= JOBS =
1. In the post below about Haskell bindings to Botan, decide whether each statement agrees with the text. Answer yes or no, and quote the exact words of the text that decide it.
(a) The writer has never used Foreign.Ptr before.
(b) Flags passed to botan_hash_init should always be zero in this version of the API.
(c) The writer already knows how to make botan_hash_t Storable.
2. Using the post below about Haskell bindings to Botan, answer each question briefly.
(a) How many years have passed since the writer did a fair amount of C?
(b) What hash name does the text give as an example for botan_hash_init?
(c) Which module does the writer believe will run the finalizer automatically upon garbage collect?

= READING TEXT =
☆ ☆ ☆ ☆ ☆ ☆ ☆

Questions about FFI, ForeignPtr, and Opaque Types

I am working on bindings to the Botan cryptography library, but need some help with the FFI. Context: I have done a fair amount of C in the past, but it has been a while (10 years), so I am a bit rusty. I have messed around with Foreign.Ptr and the FFI before, but nothing this complex before.

I need to implement the following C interface, using the Haskell FFI:

typedef opaque *botan_hash_t

    An opaque data type for a hash. Don’t mess with it.

int botan_hash_init(botan_hash_t hash, const char *hash_name, uint32_t flags)

    Creates a hash of the given name, e.g., “SHA-384”.

    Flags should always be zero in this version of the API.

int botan_hash_destroy(botan_hash_t hash)

    Destroy the object created by botan_hash_init.

int botan_hash_name(botan_hash_t hash, char *name, size_t *name_len)

    Write the name of the hash function to the provided buffer.

I have found Foreign.ForeignPtr which sounds like precisely what I need to run the finalizer automatically upon garbage collect, but I do not know how to represent the botan_hash_t object properly, nor make it Storable. I have read as many docs as I can find, but the recent degradation of Google and Reddit has make locating example material difficult, so I am turning here.

☆ ☆ ☆ ☆ ☆ ☆ ☆

= DATA SECTION =

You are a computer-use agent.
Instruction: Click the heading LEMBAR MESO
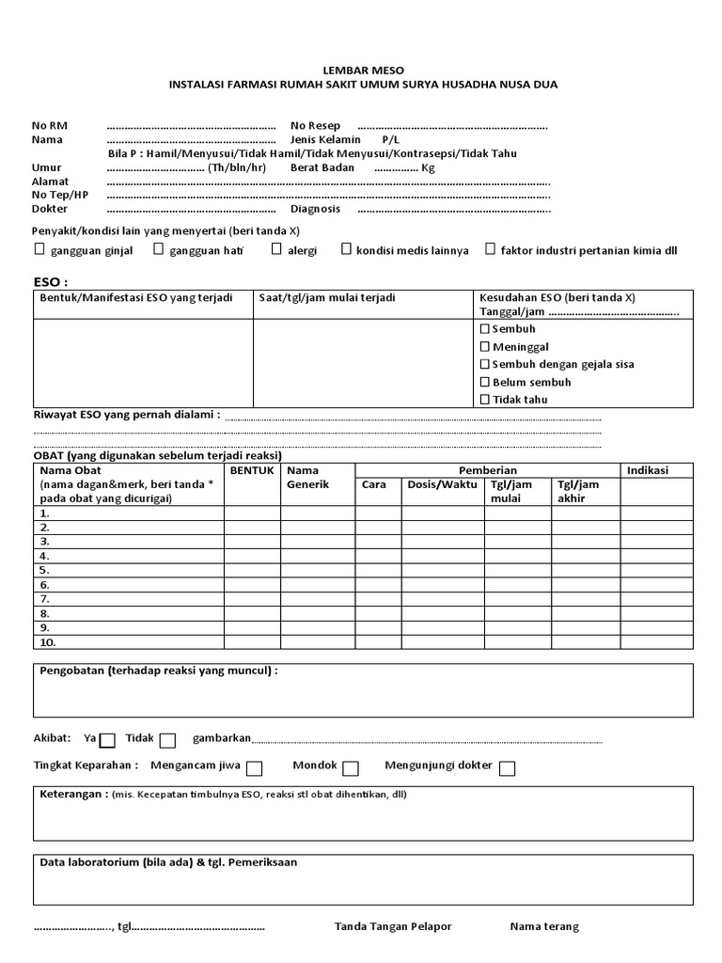[362, 69]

☆ ☆ ☆ ☆ ☆ ☆ ☆

= SOLUTIONS BY TASK =
1.
(a) No: "I have messed around with Foreign.Ptr and the FFI before"
(b) Yes: "Flags should always be zero in this version of the API."
(c) No: "I do not know how to represent the botan_hash_t object properly, nor make it Storable"

2.
(a) 10 years
(b) "SHA-384"
(c) Foreign.ForeignPtr